Convert every line of the entries below into a Markdown table, leaving out blank lines, with a "Row" column holding a running number and a "Line" column holding the text of that line.

-=-=-=-=-

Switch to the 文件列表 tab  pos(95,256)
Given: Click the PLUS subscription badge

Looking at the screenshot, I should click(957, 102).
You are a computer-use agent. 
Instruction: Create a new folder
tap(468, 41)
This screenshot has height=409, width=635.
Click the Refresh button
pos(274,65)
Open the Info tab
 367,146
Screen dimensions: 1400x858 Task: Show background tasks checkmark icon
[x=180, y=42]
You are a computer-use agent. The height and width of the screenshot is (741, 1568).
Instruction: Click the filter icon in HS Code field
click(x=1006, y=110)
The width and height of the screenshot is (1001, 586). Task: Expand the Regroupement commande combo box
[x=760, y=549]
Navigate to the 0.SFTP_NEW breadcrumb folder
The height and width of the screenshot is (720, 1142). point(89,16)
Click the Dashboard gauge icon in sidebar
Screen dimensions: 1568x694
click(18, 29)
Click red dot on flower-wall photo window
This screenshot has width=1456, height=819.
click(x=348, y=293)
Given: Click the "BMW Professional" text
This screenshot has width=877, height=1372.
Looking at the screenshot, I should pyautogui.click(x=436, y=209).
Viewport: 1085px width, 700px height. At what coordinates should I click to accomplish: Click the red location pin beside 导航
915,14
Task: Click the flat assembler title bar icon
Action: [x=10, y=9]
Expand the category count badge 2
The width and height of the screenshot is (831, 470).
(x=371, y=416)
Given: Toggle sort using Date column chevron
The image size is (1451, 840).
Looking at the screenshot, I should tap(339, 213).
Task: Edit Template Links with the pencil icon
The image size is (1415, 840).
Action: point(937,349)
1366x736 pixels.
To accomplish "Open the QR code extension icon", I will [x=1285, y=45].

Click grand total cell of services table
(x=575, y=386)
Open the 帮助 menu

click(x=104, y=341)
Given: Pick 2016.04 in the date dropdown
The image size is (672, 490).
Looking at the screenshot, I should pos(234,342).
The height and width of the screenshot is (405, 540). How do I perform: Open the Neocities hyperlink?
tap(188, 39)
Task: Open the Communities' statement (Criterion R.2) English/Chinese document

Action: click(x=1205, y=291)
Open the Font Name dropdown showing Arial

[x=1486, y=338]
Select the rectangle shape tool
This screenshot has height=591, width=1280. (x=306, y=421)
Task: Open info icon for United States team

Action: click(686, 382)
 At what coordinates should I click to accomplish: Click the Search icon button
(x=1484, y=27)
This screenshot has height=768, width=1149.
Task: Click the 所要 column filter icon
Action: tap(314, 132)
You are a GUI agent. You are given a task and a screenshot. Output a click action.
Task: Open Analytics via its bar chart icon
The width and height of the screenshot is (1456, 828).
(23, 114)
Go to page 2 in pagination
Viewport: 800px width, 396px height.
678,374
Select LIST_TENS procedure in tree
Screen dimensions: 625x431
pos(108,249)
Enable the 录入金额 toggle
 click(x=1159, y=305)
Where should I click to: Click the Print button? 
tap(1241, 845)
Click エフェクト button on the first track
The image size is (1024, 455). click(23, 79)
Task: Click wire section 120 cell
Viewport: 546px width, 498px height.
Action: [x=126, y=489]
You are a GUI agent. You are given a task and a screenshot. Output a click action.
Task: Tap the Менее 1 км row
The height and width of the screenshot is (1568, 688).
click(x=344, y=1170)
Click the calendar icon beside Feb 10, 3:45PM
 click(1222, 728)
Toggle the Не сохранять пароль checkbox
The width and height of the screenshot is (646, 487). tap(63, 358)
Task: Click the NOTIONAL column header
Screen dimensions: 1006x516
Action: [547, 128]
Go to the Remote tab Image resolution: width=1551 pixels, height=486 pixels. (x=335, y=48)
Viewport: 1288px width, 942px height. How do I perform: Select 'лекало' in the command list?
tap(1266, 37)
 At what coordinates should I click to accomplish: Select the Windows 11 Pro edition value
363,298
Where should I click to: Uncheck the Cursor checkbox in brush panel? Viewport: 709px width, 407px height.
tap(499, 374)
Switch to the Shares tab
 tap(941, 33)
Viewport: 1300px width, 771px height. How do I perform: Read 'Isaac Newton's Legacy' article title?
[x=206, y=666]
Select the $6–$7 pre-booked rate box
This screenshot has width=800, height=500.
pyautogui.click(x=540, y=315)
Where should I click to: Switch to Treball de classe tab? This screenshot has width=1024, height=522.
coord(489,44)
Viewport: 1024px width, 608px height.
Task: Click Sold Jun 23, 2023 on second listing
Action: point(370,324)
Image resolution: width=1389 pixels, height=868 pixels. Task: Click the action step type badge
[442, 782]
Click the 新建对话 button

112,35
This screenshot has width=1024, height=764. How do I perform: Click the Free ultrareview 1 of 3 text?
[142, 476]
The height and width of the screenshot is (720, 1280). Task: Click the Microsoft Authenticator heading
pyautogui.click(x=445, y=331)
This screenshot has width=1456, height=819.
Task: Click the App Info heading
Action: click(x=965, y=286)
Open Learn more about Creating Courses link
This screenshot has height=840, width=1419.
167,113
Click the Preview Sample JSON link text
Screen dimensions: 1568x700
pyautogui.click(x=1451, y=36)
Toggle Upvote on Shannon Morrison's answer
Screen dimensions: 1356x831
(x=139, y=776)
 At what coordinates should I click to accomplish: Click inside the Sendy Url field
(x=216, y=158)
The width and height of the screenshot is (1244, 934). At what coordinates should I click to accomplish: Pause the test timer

-=-=-=-=-

__Response to the exercise__.
| Row | Line |
|---|---|
| 1 | Switch to the 文件列表 tab  pos(95,256) |
| 2 | Given: Click the PLUS subscription badge |
| 3 | Looking at the screenshot, I should click(957, 102). |
| 4 | You are a computer-use agent.  |
| 5 | Instruction: Create a new folder |
| 6 | tap(468, 41) |
| 7 | This screenshot has height=409, width=635. |
| 8 | Click the Refresh button |
| 9 | pos(274,65) |
| 10 | Open the Info tab |
| 11 |  367,146 |
| 12 | Screen dimensions: 1400x858 Task: Show background tasks checkmark icon |
| 13 | [x=180, y=42] |
| 14 | You are a computer-use agent. The height and width of the screenshot is (741, 1568). |
| 15 | Instruction: Click the filter icon in HS Code field |
| 16 | click(x=1006, y=110) |
| 17 | The width and height of the screenshot is (1001, 586). Task: Expand the Regroupement commande combo box |
| 18 | [x=760, y=549] |
| 19 | Navigate to the 0.SFTP_NEW breadcrumb folder |
| 20 | The height and width of the screenshot is (720, 1142). point(89,16) |
| 21 | Click the Dashboard gauge icon in sidebar |
| 22 | Screen dimensions: 1568x694 |
| 23 | click(18, 29) |
| 24 | Click red dot on flower-wall photo window |
| 25 | This screenshot has width=1456, height=819. |
| 26 | click(x=348, y=293) |
| 27 | Given: Click the "BMW Professional" text |
| 28 | This screenshot has width=877, height=1372. |
| 29 | Looking at the screenshot, I should pyautogui.click(x=436, y=209). |
| 30 | Viewport: 1085px width, 700px height. At what coordinates should I click to accomplish: Click the red location pin beside 导航 |
| 31 | 915,14 |
| 32 | Task: Click the flat assembler title bar icon |
| 33 | Action: [x=10, y=9] |
| 34 | Expand the category count badge 2 |
| 35 | The width and height of the screenshot is (831, 470). |
| 36 | (x=371, y=416) |
| 37 | Given: Toggle sort using Date column chevron |
| 38 | The image size is (1451, 840). |
| 39 | Looking at the screenshot, I should tap(339, 213). |
| 40 | Task: Edit Template Links with the pencil icon |
| 41 | The image size is (1415, 840). |
| 42 | Action: point(937,349) |
| 43 | 1366x736 pixels. |
| 44 | To accomplish "Open the QR code extension icon", I will [x=1285, y=45]. |
| 45 | Click grand total cell of services table |
| 46 | (x=575, y=386) |
| 47 | Open the 帮助 menu |
| 48 | click(x=104, y=341) |
| 49 | Given: Pick 2016.04 in the date dropdown |
| 50 | The image size is (672, 490). |
| 51 | Looking at the screenshot, I should pos(234,342). |
| 52 | The height and width of the screenshot is (405, 540). How do I perform: Open the Neocities hyperlink? |
| 53 | tap(188, 39) |
| 54 | Task: Open the Communities' statement (Criterion R.2) English/Chinese document |
| 55 | Action: click(x=1205, y=291) |
| 56 | Open the Font Name dropdown showing Arial |
| 57 | [x=1486, y=338] |
| 58 | Select the rectangle shape tool |
| 59 | This screenshot has height=591, width=1280. (x=306, y=421) |
| 60 | Task: Open info icon for United States team |
| 61 | Action: click(686, 382) |
| 62 |  At what coordinates should I click to accomplish: Click the Search icon button |
| 63 | (x=1484, y=27) |
| 64 | This screenshot has height=768, width=1149. |
| 65 | Task: Click the 所要 column filter icon |
| 66 | Action: tap(314, 132) |
| 67 | You are a GUI agent. You are given a task and a screenshot. Output a click action. |
| 68 | Task: Open Analytics via its bar chart icon |
| 69 | The width and height of the screenshot is (1456, 828). |
| 70 | (23, 114) |
| 71 | Go to page 2 in pagination |
| 72 | Viewport: 800px width, 396px height. |
| 73 | 678,374 |
| 74 | Select LIST_TENS procedure in tree |
| 75 | Screen dimensions: 625x431 |
| 76 | pos(108,249) |
| 77 | Enable the 录入金额 toggle |
| 78 |  click(x=1159, y=305) |
| 79 | Where should I click to: Click the Print button?  |
| 80 | tap(1241, 845) |
| 81 | Click エフェクト button on the first track |
| 82 | The image size is (1024, 455). click(23, 79) |
| 83 | Task: Click wire section 120 cell |
| 84 | Viewport: 546px width, 498px height. |
| 85 | Action: [x=126, y=489] |
| 86 | You are a GUI agent. You are given a task and a screenshot. Output a click action. |
| 87 | Task: Tap the Менее 1 км row |
| 88 | The height and width of the screenshot is (1568, 688). |
| 89 | click(x=344, y=1170) |
| 90 | Click the calendar icon beside Feb 10, 3:45PM |
| 91 |  click(1222, 728) |
| 92 | Toggle the Не сохранять пароль checkbox |
| 93 | The width and height of the screenshot is (646, 487). tap(63, 358) |
| 94 | Task: Click the NOTIONAL column header |
| 95 | Screen dimensions: 1006x516 |
| 96 | Action: [547, 128] |
| 97 | Go to the Remote tab Image resolution: width=1551 pixels, height=486 pixels. (x=335, y=48) |
| 98 | Viewport: 1288px width, 942px height. How do I perform: Select 'лекало' in the command list? |
| 99 | tap(1266, 37) |
| 100 |  At what coordinates should I click to accomplish: Select the Windows 11 Pro edition value |
| 101 | 363,298 |
| 102 | Where should I click to: Uncheck the Cursor checkbox in brush panel? Viewport: 709px width, 407px height. |
| 103 | tap(499, 374) |
| 104 | Switch to the Shares tab |
| 105 |  tap(941, 33) |
| 106 | Viewport: 1300px width, 771px height. How do I perform: Read 'Isaac Newton's Legacy' article title? |
| 107 | [x=206, y=666] |
| 108 | Select the $6–$7 pre-booked rate box |
| 109 | This screenshot has width=800, height=500. |
| 110 | pyautogui.click(x=540, y=315) |
| 111 | Where should I click to: Switch to Treball de classe tab? This screenshot has width=1024, height=522. |
| 112 | coord(489,44) |
| 113 | Viewport: 1024px width, 608px height. |
| 114 | Task: Click Sold Jun 23, 2023 on second listing |
| 115 | Action: point(370,324) |
| 116 | Image resolution: width=1389 pixels, height=868 pixels. Task: Click the action step type badge |
| 117 | [442, 782] |
| 118 | Click the 新建对话 button |
| 119 | 112,35 |
| 120 | This screenshot has width=1024, height=764. How do I perform: Click the Free ultrareview 1 of 3 text? |
| 121 | [142, 476] |
| 122 | The height and width of the screenshot is (720, 1280). Task: Click the Microsoft Authenticator heading |
| 123 | pyautogui.click(x=445, y=331) |
| 124 | This screenshot has width=1456, height=819. |
| 125 | Task: Click the App Info heading |
| 126 | Action: click(x=965, y=286) |
| 127 | Open Learn more about Creating Courses link |
| 128 | This screenshot has height=840, width=1419. |
| 129 | 167,113 |
| 130 | Click the Preview Sample JSON link text |
| 131 | Screen dimensions: 1568x700 |
| 132 | pyautogui.click(x=1451, y=36) |
| 133 | Toggle Upvote on Shannon Morrison's answer |
| 134 | Screen dimensions: 1356x831 |
| 135 | (x=139, y=776) |
| 136 |  At what coordinates should I click to accomplish: Click inside the Sendy Url field |
| 137 | (x=216, y=158) |
| 138 | The width and height of the screenshot is (1244, 934). At what coordinates should I click to accomplish: Pause the test timer |